START Supplied material

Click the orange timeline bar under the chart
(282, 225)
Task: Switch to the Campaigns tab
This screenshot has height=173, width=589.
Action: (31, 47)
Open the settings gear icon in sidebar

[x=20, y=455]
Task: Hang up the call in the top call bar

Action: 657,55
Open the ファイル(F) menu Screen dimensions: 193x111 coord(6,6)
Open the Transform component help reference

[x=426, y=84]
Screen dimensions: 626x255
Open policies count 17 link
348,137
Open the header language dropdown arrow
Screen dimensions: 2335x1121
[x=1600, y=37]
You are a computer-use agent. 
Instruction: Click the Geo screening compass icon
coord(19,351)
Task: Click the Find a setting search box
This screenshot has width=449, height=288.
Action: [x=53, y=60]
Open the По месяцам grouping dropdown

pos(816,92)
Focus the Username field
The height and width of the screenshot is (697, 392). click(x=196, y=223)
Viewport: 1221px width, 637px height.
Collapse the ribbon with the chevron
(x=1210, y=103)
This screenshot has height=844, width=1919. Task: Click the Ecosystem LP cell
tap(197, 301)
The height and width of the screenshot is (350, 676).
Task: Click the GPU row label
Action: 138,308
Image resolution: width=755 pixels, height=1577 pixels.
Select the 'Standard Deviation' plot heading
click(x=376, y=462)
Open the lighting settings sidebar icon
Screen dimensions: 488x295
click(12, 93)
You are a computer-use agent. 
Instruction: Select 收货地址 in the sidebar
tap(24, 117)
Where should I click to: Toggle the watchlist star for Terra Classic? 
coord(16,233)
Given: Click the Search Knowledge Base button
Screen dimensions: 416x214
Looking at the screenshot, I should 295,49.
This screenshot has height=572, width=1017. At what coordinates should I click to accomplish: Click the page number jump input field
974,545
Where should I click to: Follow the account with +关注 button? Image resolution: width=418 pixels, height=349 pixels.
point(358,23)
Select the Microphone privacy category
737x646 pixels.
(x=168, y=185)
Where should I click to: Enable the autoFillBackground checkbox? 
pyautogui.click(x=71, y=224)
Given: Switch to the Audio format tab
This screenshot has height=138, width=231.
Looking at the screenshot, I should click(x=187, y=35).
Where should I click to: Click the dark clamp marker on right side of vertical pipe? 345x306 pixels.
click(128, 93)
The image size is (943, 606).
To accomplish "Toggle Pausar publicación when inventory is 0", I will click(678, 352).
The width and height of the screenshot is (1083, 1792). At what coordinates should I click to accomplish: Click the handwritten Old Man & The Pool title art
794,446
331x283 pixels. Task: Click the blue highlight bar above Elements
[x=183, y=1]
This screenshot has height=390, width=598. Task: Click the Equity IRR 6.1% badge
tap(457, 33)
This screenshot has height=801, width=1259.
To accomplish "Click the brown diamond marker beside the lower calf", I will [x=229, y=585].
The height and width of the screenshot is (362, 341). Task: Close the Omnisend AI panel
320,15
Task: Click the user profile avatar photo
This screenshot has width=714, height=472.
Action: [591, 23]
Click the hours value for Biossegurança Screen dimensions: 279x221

END Supplied material

_Exercise description_
Could you give the number of lines in the data above that contain the string "Switch", with no other words?

_Solution_
2